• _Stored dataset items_
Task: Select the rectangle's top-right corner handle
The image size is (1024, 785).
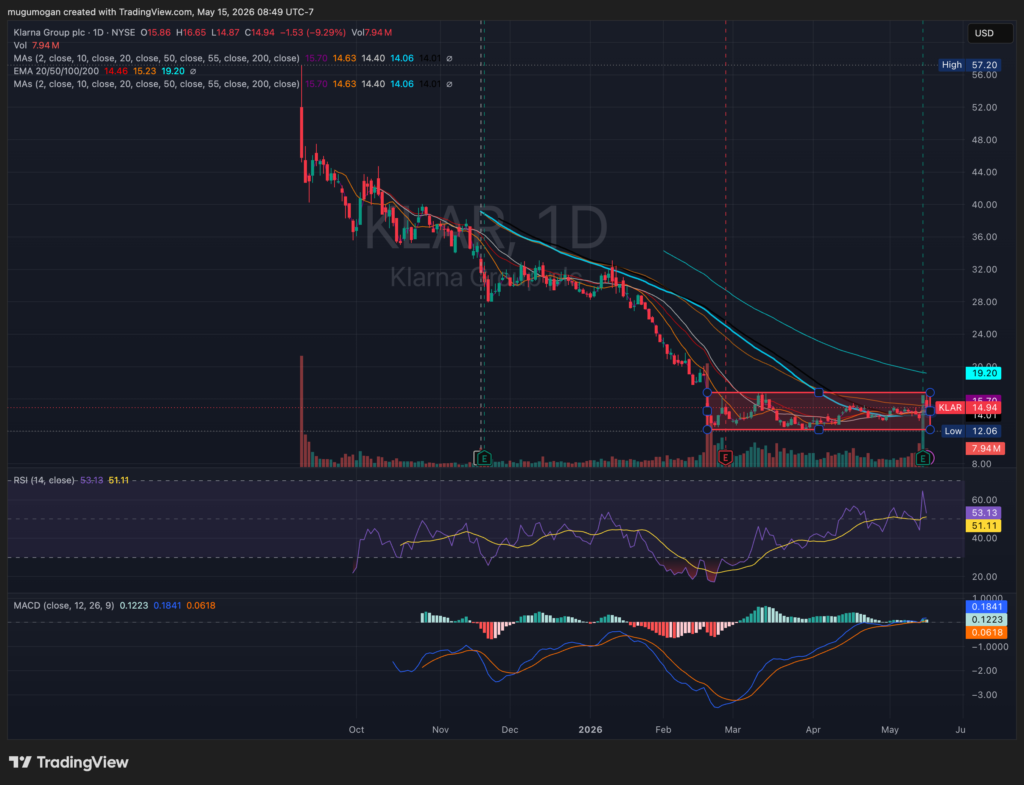Action: click(930, 392)
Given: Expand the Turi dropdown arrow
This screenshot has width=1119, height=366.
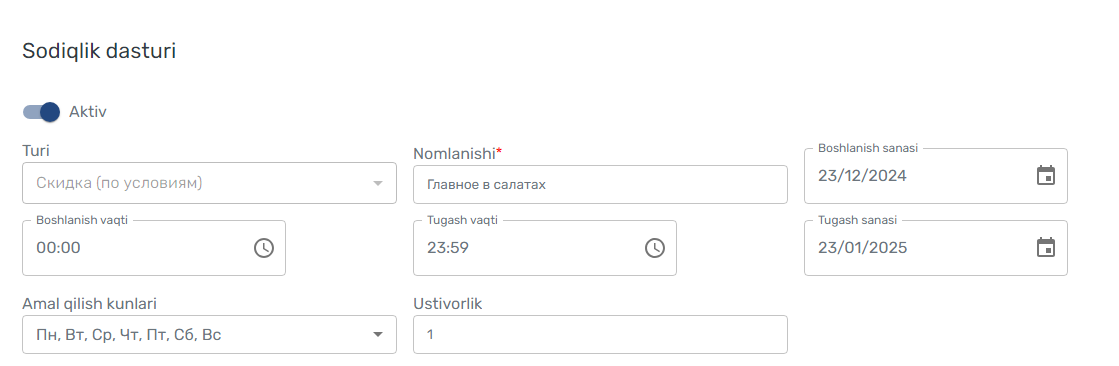Looking at the screenshot, I should pos(378,183).
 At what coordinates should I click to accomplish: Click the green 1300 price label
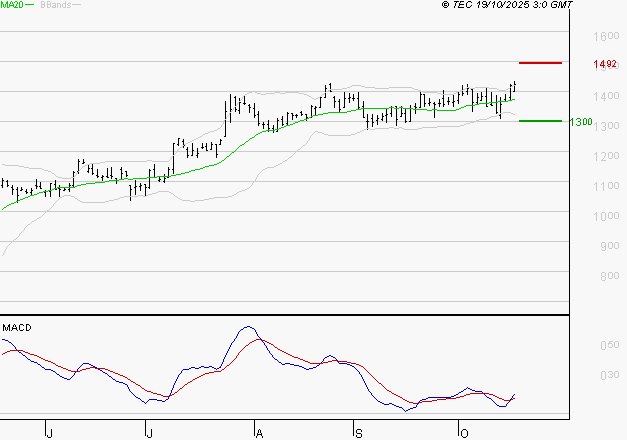tap(581, 122)
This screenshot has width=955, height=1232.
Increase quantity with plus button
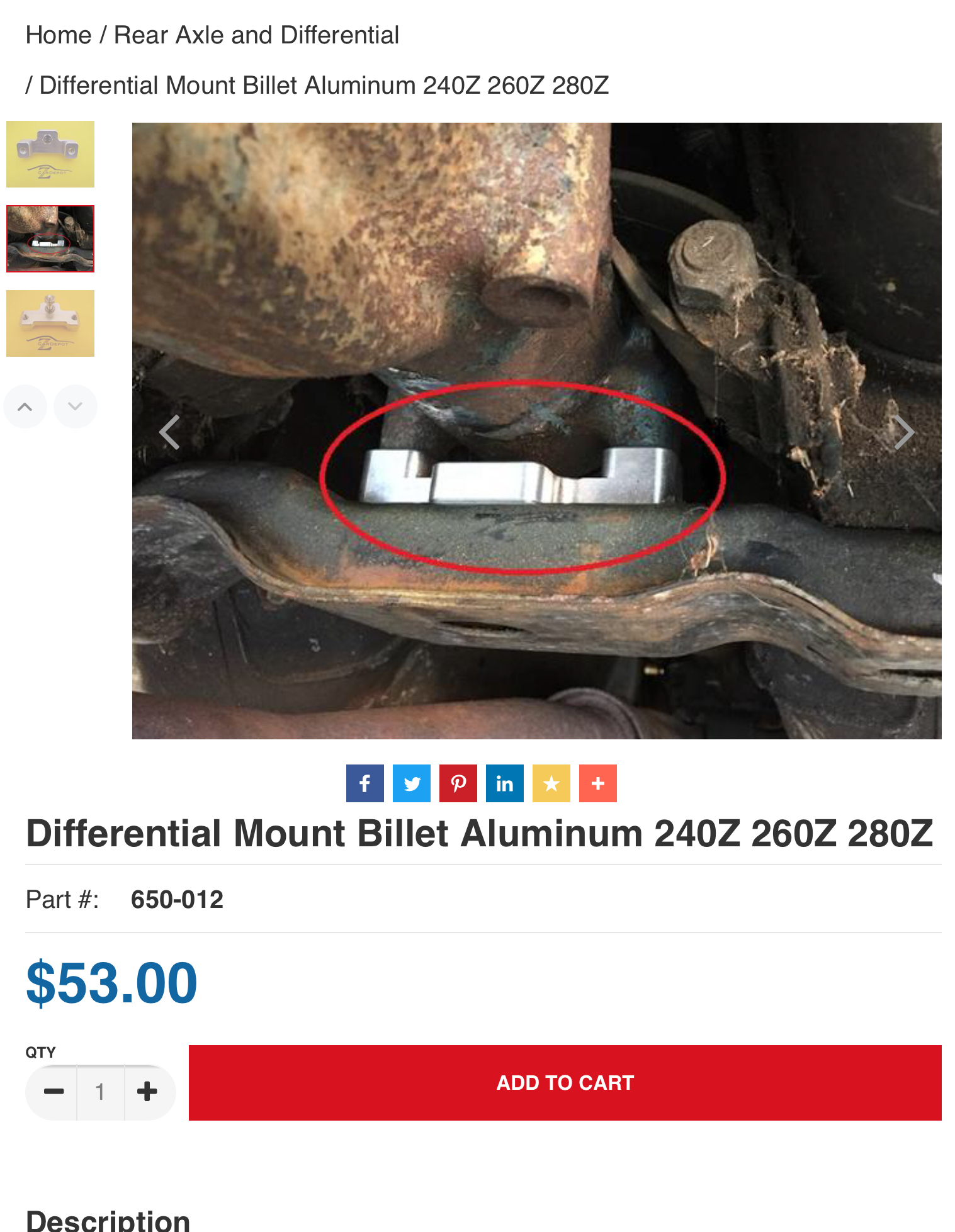pyautogui.click(x=148, y=1092)
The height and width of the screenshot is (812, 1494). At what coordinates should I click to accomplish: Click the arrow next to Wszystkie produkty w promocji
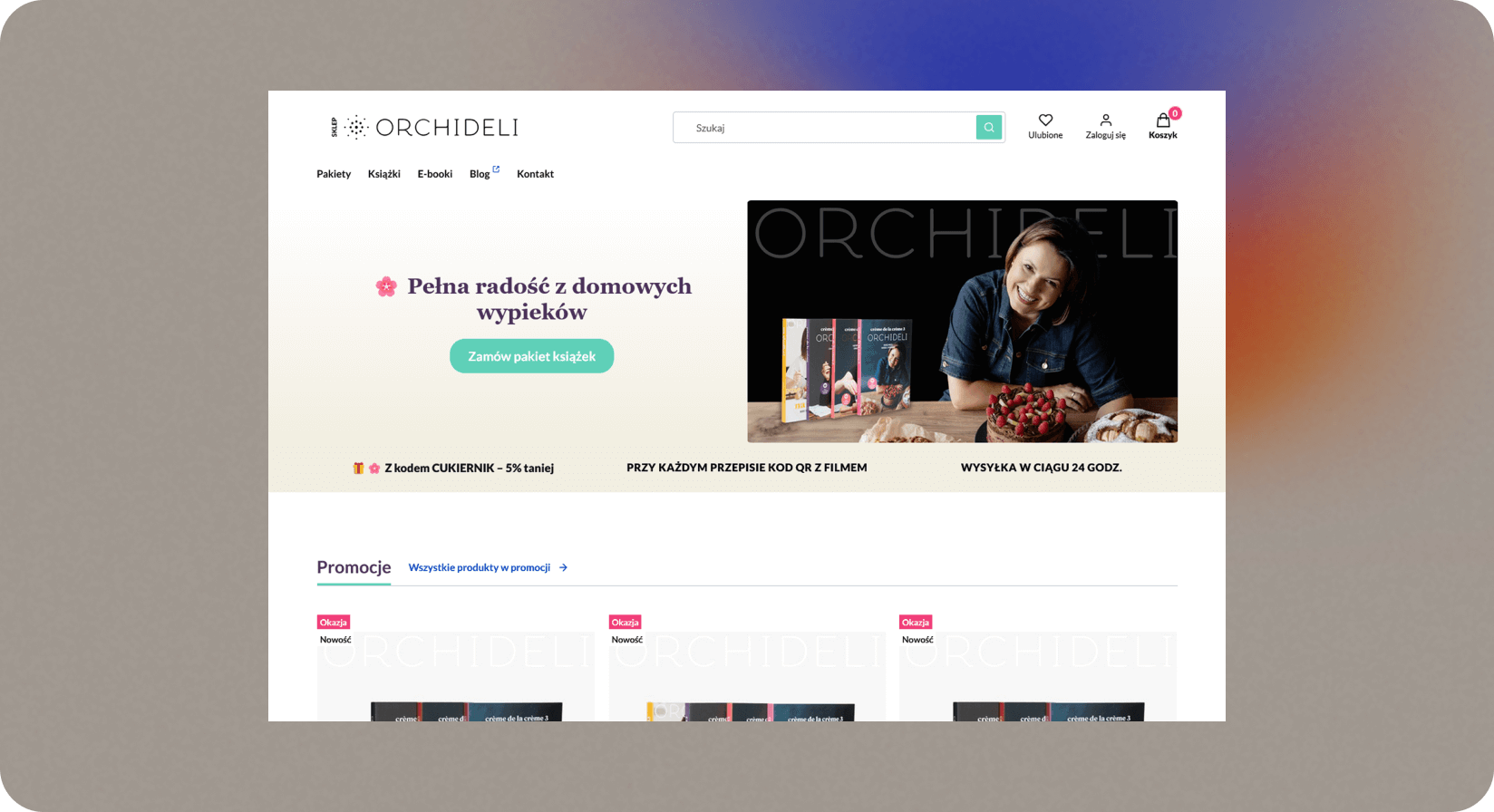[x=563, y=567]
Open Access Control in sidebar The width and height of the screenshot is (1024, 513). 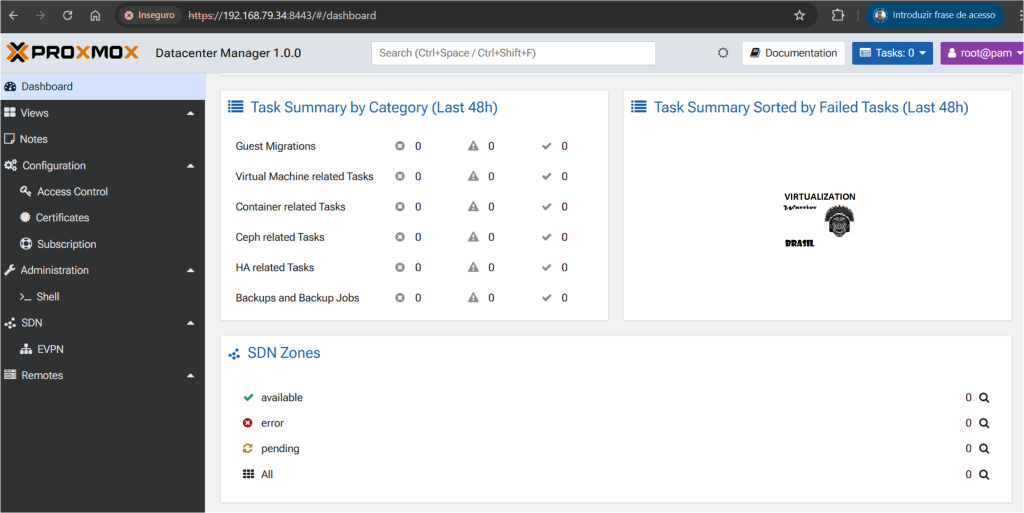point(72,192)
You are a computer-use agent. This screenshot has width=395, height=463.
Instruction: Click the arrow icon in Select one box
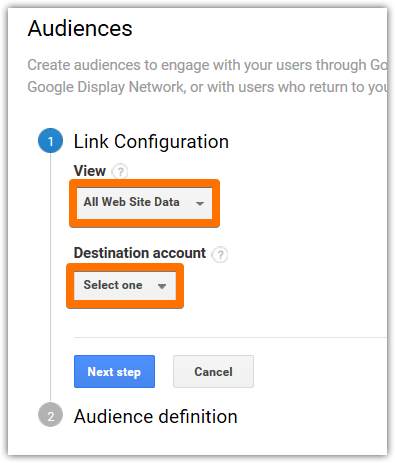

• _WORK TO BE COMPLETED_
Where a line of the data includes the string "Select", list that line.

• _TASK ANSWER_
Task: Select the rectangle's top-right corner handle
Instruction: Click the arrow icon in Select one box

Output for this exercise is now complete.